Sesuai dengan data dan kajian yang telah dilakukan, Kementerian Pendidikan dan Kebudayaan (Kemdikbud) berencana akan melakukan moratorium Ujian Nasional (UN), mulai tahun 2017 mendatang. Sebagai gantinya, Kemdikbud akan mendorong
pelaksanaan Ujian Sekolah Berstandar Nasional (USBN) sebagai metode evaluasi capaian belajar siswa menggantikan UN.
“Nantinya,
kelulusan siswa akan ditentukan oleh tiap-tiap sekolah dengan standar nasional yang ditetapkan pemerintah pusat,” kata Menteri Pendidikan dan Kebudayaan (Mendikbud) Muhadjir Effendy dalam Rapat Kerja
(Raker) bersama Komisi X Dewan Perwakilan Rakyat Republik
Indonesia (DPR-RI), Kamis (1/12).
Mendikbud menjelaskan, standar tersebut
merupakan hasil kajian yang telah disesuaikan dengan hasil pemetaan
yang diperoleh dari UN di tahun-tahun sebelumnya.

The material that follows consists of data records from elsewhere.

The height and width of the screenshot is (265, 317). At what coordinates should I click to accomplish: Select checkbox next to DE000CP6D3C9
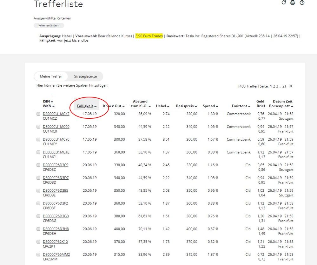[38, 165]
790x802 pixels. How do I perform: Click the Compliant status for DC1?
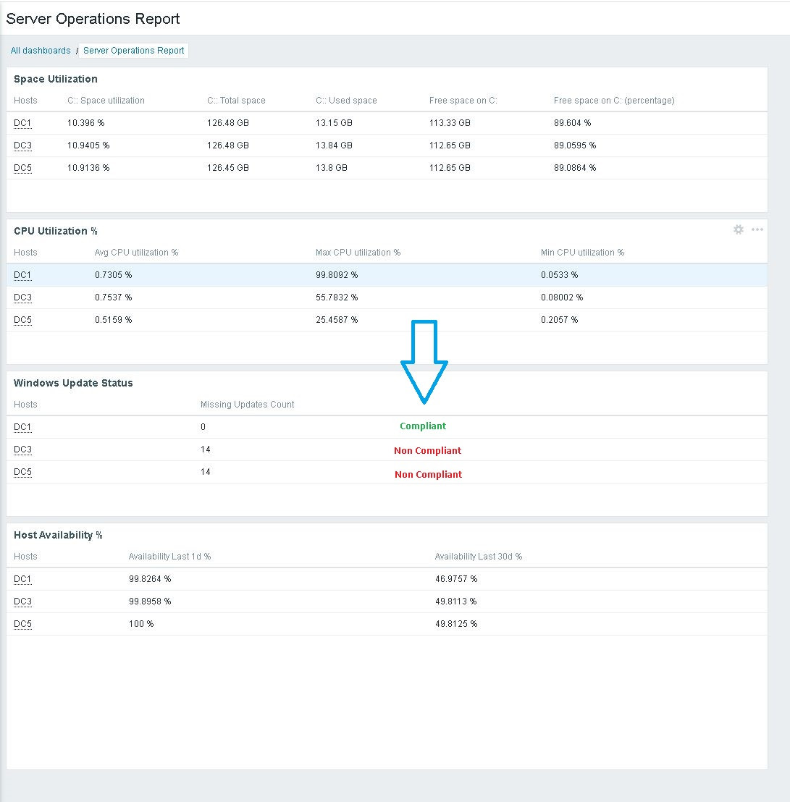pyautogui.click(x=423, y=426)
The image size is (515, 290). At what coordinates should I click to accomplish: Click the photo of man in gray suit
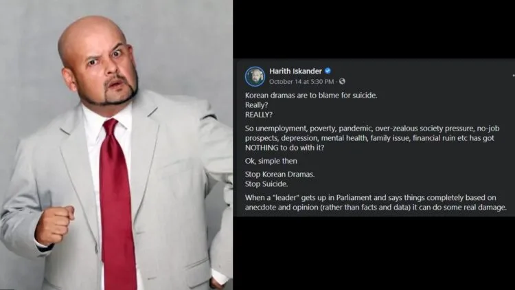click(116, 145)
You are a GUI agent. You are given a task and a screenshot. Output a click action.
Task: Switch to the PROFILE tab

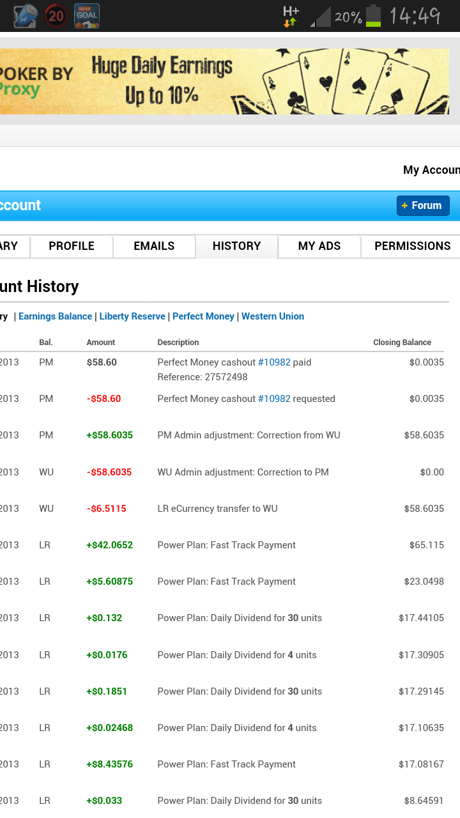72,246
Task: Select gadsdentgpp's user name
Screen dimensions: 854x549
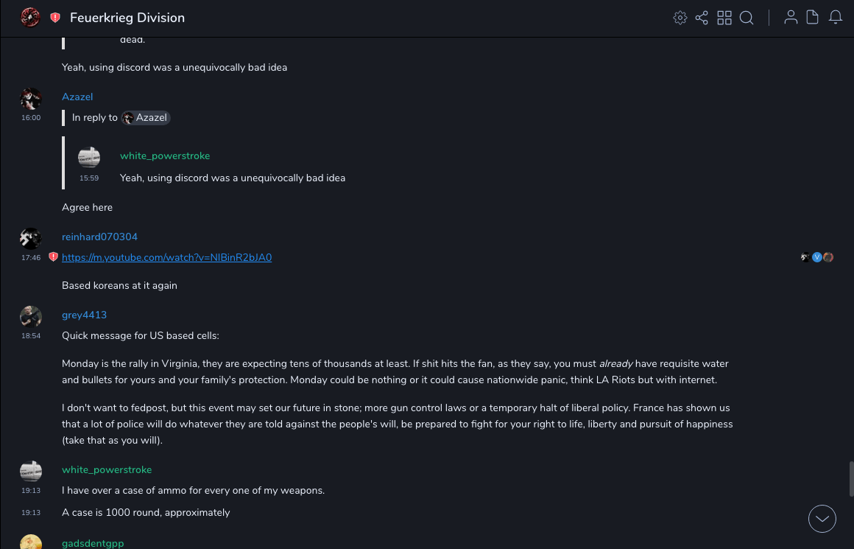Action: click(x=93, y=543)
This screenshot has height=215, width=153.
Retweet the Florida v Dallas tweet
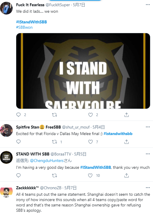tap(54, 142)
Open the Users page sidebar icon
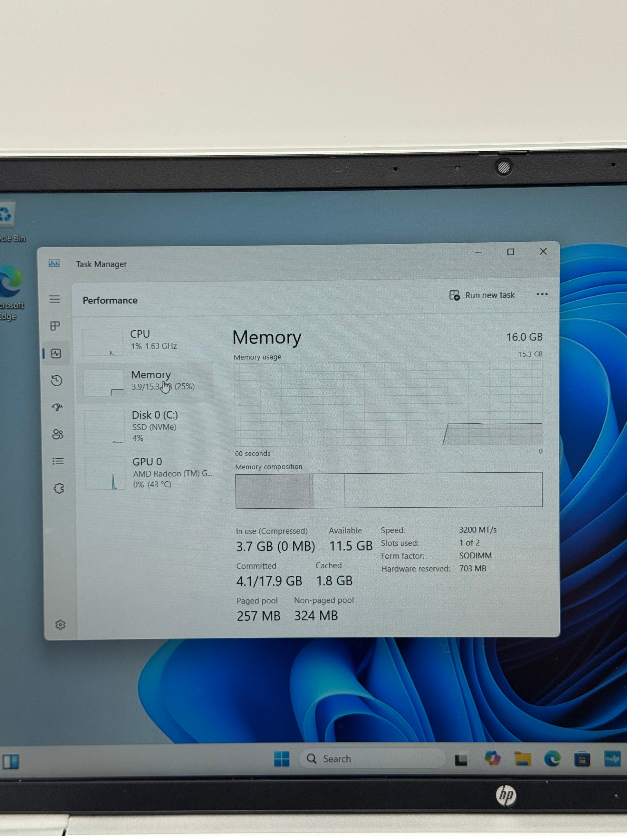 pyautogui.click(x=57, y=434)

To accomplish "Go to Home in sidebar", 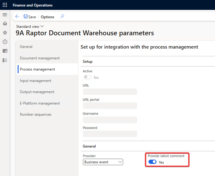I will (x=5, y=24).
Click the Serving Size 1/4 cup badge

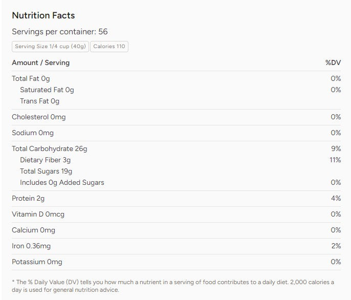tap(50, 47)
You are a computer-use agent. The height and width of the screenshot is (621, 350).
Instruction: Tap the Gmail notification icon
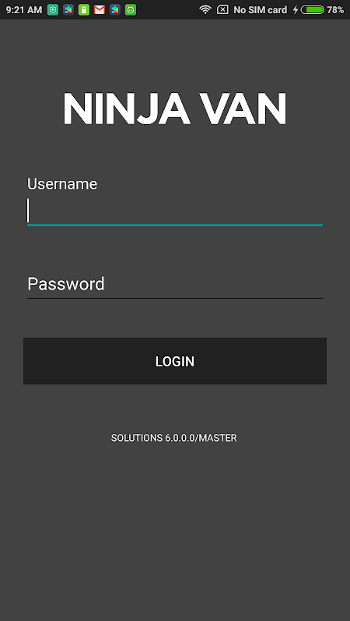(x=100, y=10)
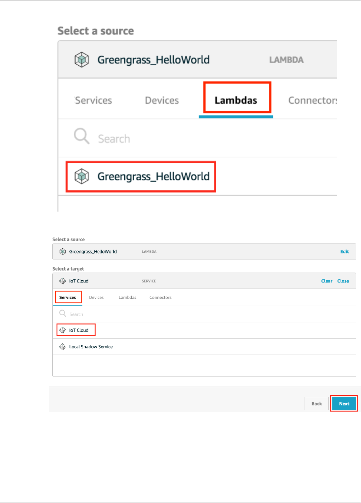The height and width of the screenshot is (503, 361).
Task: Click the small Search field in the target panel
Action: (148, 314)
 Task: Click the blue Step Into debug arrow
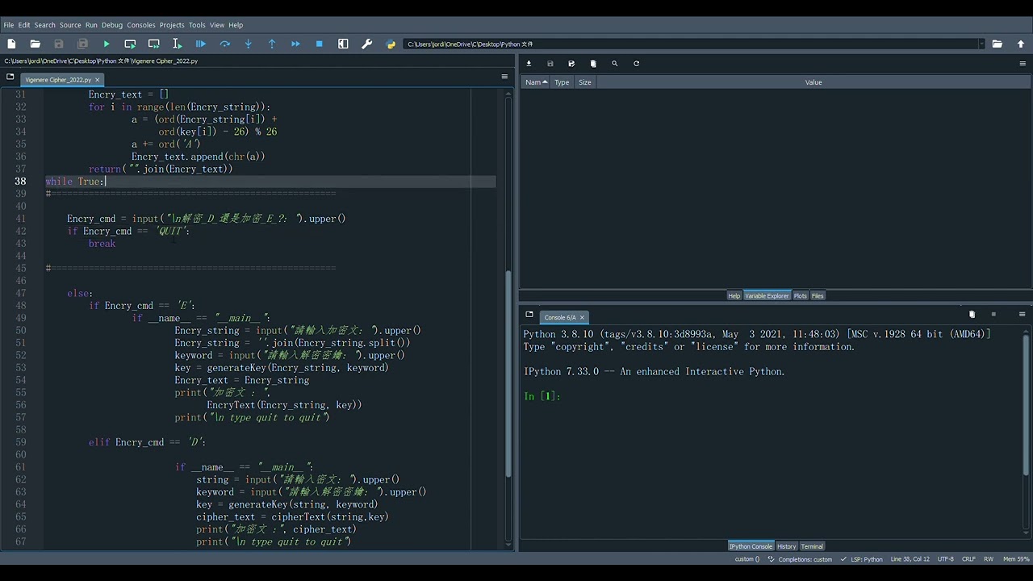[x=248, y=44]
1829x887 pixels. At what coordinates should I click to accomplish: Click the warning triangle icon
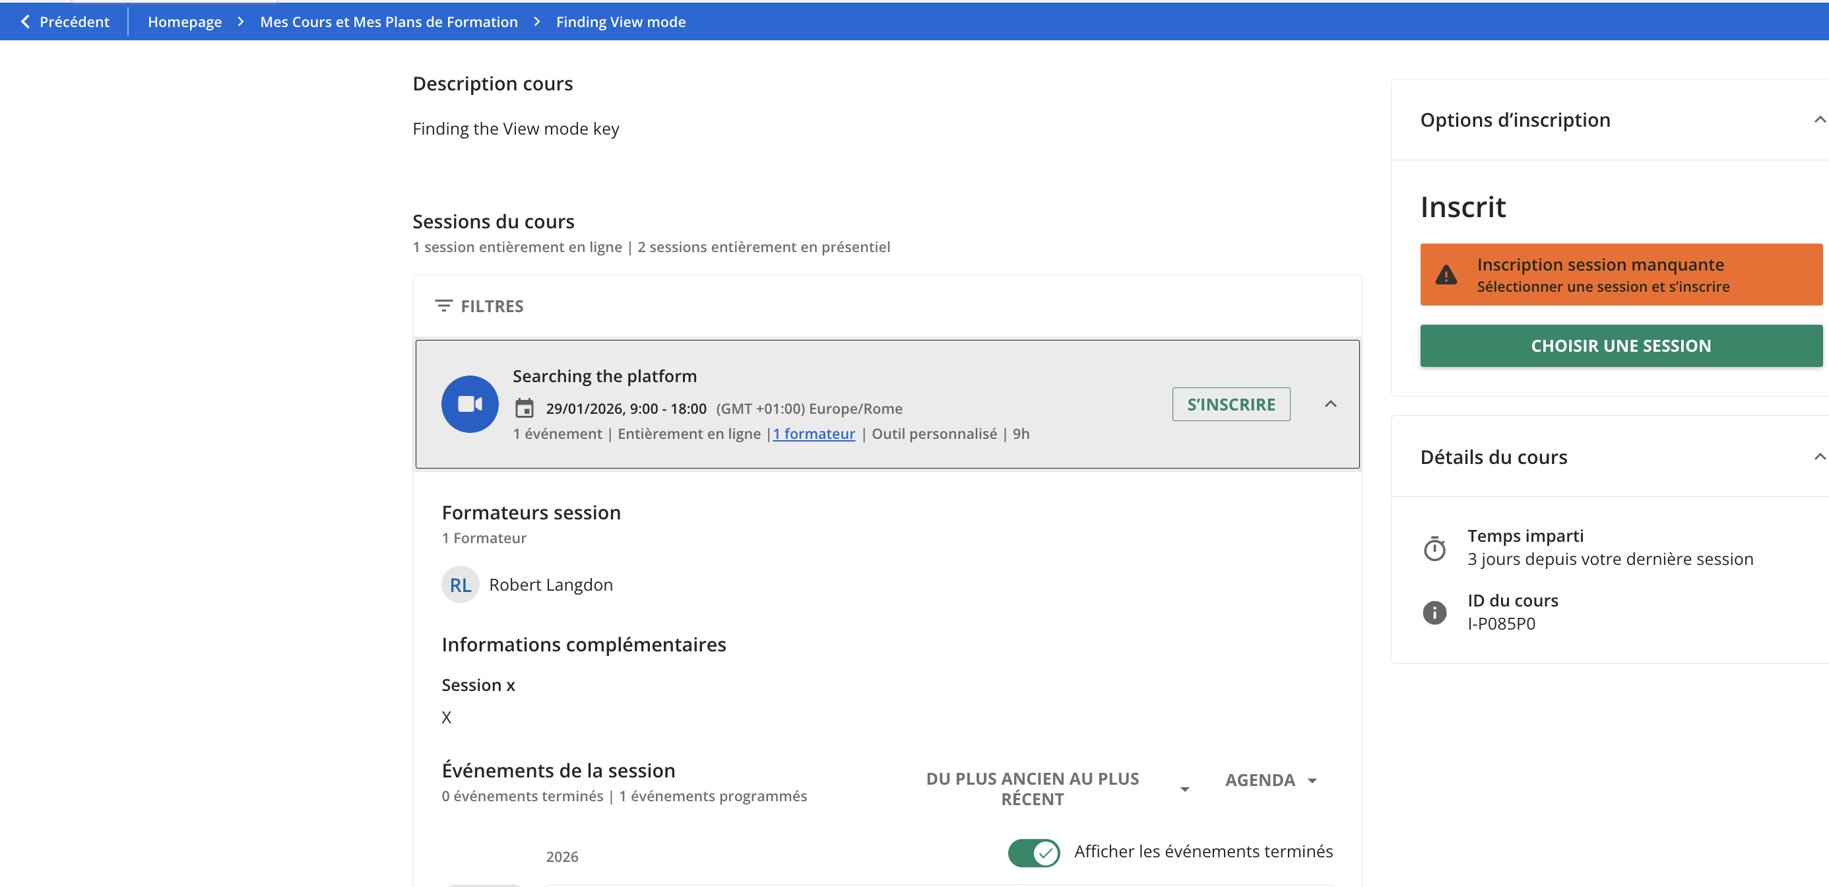1446,275

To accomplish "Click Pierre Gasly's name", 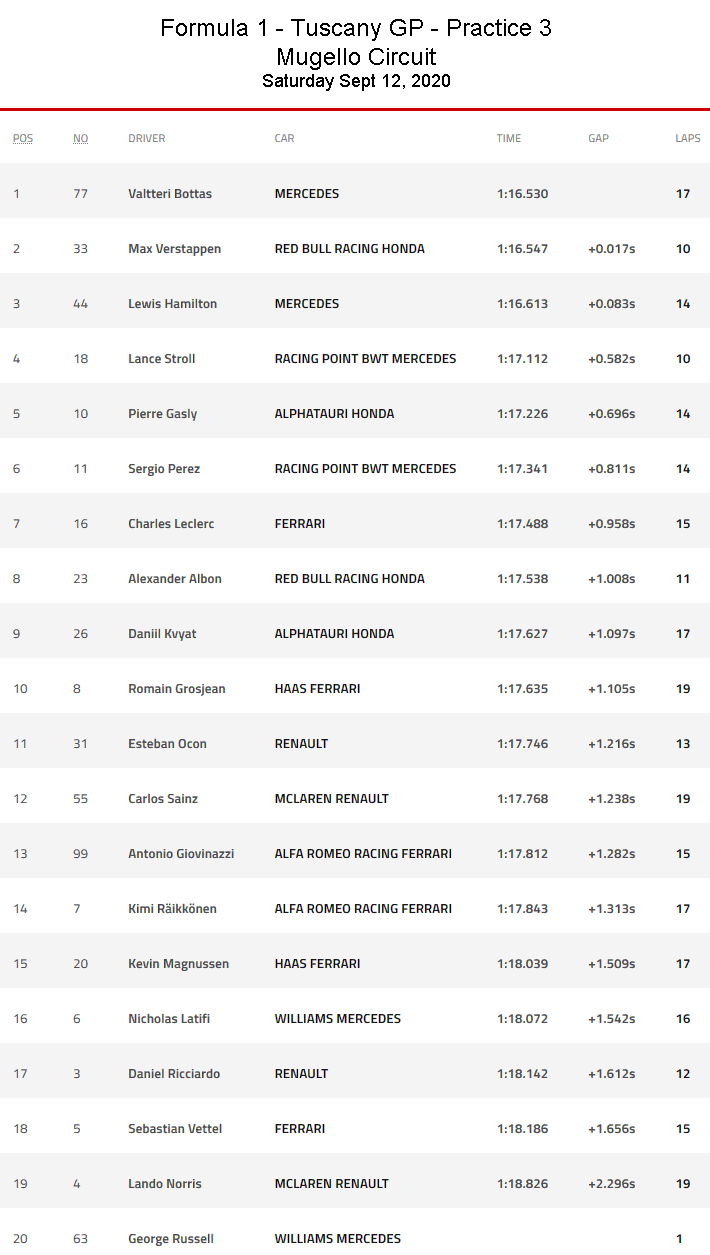I will [x=163, y=414].
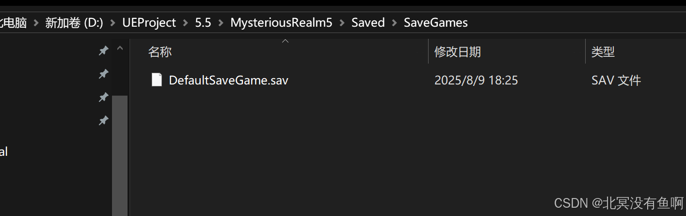Screen dimensions: 686x216
Task: Open the UEProject breadcrumb folder
Action: click(149, 23)
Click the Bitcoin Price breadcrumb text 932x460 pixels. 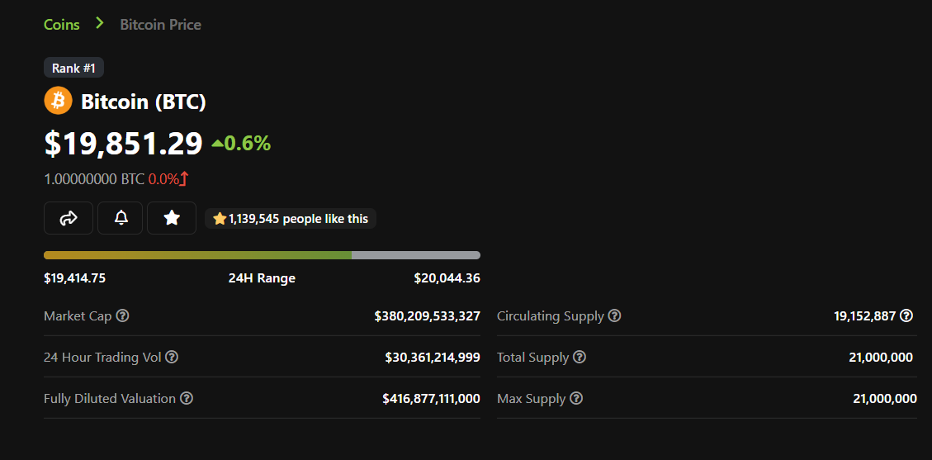[x=160, y=25]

Melalui moratorium UN dan mengalihkannya ke USBN, lanjut Mendikbud, pihaknya berupaya membangun sebuah sistem dan instrumen
sertifikasi capaian pembelajaran yang kredibel dan reliabel.
Menjawab kekhawatiran yang timbul di masyarakat terkait standar mutu pendidikan nasional, Mendikbud Muhadjir Effendy menyampaikan bahwa standar nasional pendidikan tetap dilaksanakan, tetapi kewenangannya didesentralisasikan
ke daerah sesuai dengan amanat
undang-undang.
“Pelaksanaan
USBN juga dimaksudkan sebagai upaya pemberdayaan
guru melalui Kelompok Kerja Guru (KKG) dan Musyawarah Guru Mata Pelajaran
(MGMP),” ungkap Muhadjir.
Terkait masa transisi dari penyelenggaraan
UN menjadi ujian sekolah, Mendikbud menyampaikan beberapa langkah yang siap dilaksanakan pemerintah, diantaranya:
1. Melakukan penyesuaian kebijakan terutama perubahan regulasi mengenai penyelenggaraan evaluasi pendidikan yang termuat dalam Peraturan
Pemerintah (PP) nomor 13 tahun
2015, serta peraturan pengelolaan dan penyelenggaraan pendidikan pada PP nomor 17 tahun 2010.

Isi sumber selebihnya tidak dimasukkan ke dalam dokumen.